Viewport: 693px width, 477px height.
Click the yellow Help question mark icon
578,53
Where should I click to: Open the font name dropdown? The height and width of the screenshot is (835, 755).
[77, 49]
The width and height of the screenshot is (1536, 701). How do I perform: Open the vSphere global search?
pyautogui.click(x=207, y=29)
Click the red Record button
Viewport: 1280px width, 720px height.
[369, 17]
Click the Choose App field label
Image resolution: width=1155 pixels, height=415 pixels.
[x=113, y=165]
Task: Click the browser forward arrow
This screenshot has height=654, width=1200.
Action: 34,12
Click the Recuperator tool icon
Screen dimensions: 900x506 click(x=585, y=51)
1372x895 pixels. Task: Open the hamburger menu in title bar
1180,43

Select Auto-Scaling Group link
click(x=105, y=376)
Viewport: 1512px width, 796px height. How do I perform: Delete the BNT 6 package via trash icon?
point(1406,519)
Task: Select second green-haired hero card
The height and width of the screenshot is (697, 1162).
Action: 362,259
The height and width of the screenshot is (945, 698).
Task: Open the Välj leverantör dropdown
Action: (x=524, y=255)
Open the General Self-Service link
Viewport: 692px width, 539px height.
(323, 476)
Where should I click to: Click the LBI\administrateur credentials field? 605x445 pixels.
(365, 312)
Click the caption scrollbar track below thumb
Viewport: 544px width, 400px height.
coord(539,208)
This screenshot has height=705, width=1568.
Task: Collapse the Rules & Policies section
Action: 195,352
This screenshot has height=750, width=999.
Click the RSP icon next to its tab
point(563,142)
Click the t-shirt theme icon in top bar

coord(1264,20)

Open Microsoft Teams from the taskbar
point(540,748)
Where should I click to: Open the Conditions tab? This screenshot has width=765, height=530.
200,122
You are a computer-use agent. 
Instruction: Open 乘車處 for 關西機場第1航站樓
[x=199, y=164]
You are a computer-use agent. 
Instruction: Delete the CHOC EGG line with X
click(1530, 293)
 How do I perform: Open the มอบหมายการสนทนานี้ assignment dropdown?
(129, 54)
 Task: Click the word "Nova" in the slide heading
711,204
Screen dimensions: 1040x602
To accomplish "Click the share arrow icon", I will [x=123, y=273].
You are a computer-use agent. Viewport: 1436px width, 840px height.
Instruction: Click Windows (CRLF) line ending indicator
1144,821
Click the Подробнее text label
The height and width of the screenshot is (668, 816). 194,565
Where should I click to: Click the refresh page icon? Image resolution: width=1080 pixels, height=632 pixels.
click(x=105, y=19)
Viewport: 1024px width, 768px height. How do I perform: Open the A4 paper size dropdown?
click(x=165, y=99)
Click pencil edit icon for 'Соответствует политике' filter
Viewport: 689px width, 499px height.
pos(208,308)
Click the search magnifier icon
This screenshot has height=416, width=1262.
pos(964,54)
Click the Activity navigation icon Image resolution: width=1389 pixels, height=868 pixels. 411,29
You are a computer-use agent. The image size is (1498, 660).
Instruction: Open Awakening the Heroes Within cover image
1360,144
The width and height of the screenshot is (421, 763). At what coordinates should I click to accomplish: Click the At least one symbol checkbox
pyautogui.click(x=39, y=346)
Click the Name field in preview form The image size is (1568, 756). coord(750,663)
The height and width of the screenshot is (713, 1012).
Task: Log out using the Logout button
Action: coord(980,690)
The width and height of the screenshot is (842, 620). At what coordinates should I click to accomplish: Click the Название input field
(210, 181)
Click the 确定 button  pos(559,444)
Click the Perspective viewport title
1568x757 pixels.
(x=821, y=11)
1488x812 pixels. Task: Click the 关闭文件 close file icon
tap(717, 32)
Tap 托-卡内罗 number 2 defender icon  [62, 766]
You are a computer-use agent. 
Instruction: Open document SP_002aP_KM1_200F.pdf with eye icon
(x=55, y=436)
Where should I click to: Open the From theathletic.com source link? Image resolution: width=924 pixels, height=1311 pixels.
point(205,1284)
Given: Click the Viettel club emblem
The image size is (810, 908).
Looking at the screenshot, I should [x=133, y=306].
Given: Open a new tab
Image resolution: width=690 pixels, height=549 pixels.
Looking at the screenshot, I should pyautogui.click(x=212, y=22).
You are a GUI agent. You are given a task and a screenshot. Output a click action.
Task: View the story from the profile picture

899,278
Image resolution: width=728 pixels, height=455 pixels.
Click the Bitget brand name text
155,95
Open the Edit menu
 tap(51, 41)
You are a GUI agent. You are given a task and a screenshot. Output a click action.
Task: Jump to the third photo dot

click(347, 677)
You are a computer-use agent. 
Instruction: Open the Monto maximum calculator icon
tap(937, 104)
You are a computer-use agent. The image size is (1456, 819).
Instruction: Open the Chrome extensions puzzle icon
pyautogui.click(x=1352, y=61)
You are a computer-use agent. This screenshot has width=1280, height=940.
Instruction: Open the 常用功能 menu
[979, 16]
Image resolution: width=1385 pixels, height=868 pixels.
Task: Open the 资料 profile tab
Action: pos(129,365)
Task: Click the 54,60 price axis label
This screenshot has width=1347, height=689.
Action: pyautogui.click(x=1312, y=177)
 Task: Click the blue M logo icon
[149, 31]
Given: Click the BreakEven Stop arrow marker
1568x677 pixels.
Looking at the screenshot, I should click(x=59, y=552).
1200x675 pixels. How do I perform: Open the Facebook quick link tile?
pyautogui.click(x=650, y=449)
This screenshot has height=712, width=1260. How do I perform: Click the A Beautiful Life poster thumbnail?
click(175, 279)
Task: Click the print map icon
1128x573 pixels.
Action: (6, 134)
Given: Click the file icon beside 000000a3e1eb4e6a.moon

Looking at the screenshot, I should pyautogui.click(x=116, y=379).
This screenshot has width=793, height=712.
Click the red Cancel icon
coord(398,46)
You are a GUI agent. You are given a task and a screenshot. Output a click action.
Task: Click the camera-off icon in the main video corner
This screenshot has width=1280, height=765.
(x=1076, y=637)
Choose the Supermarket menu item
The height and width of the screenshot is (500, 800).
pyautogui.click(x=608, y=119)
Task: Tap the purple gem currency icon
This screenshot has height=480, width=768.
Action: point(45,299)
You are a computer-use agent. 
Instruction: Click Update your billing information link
------------------------
◆ **YOUR INSTRUCTIONS**
The word "arrow" appears in some of the lines above. Copy those lines.

◆ **TASK RESPONSE**
Task: Click the browser forward arrow
To accomplish "Click the share arrow icon", I will [x=123, y=273].
Given: Click the BreakEven Stop arrow marker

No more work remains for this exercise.